From the data, copy out every line in which the word "screenshot" appears.

[RAW DATA — start]

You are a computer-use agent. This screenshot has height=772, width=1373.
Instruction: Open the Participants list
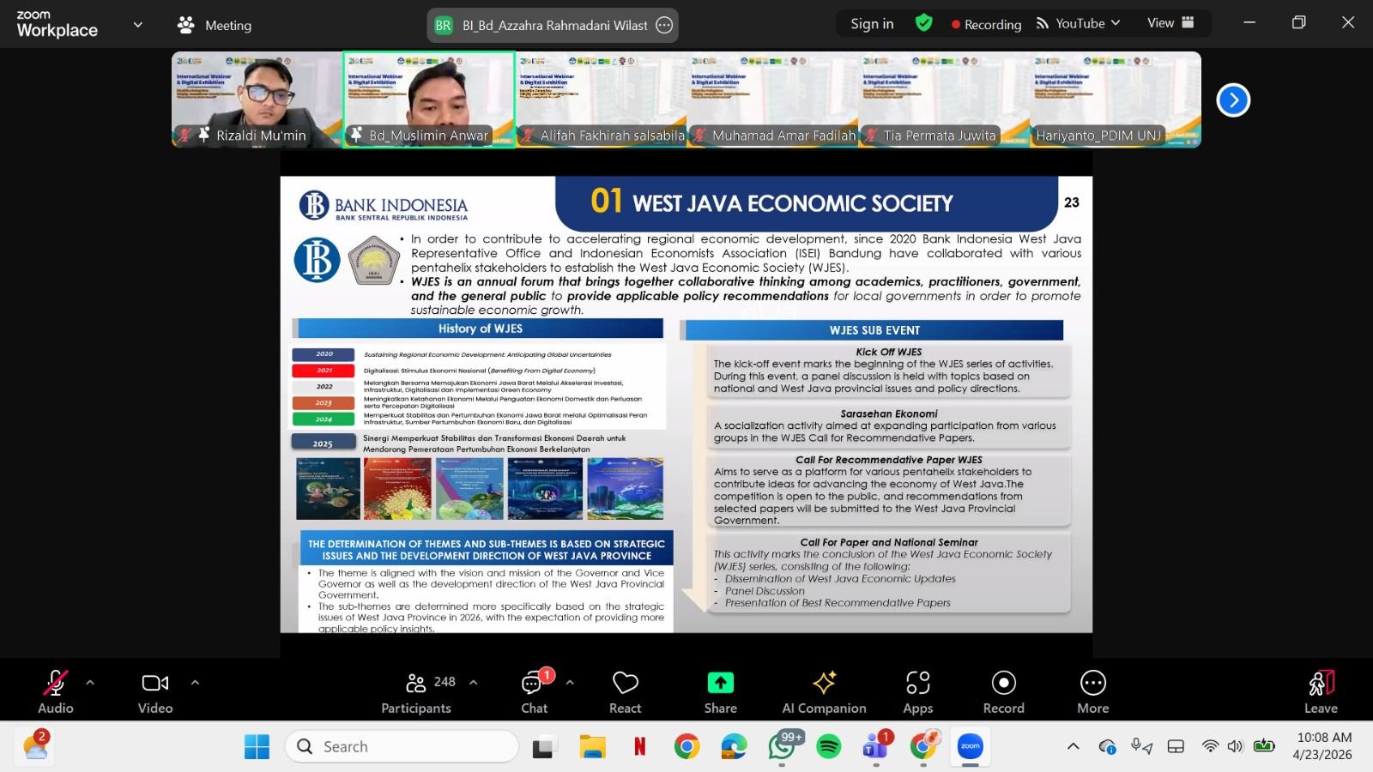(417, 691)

[RAW DATA — finish]
[RAW DATA — start]

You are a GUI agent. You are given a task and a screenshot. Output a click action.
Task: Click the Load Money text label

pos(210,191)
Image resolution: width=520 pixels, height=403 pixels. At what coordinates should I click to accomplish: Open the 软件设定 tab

[RAW DATA — finish]

▸ **TASK SOLUTION**:
You are a computer-use agent. This screenshot has height=772, width=1373.
You are a GUI agent. You are given a task and a screenshot. Output a click action.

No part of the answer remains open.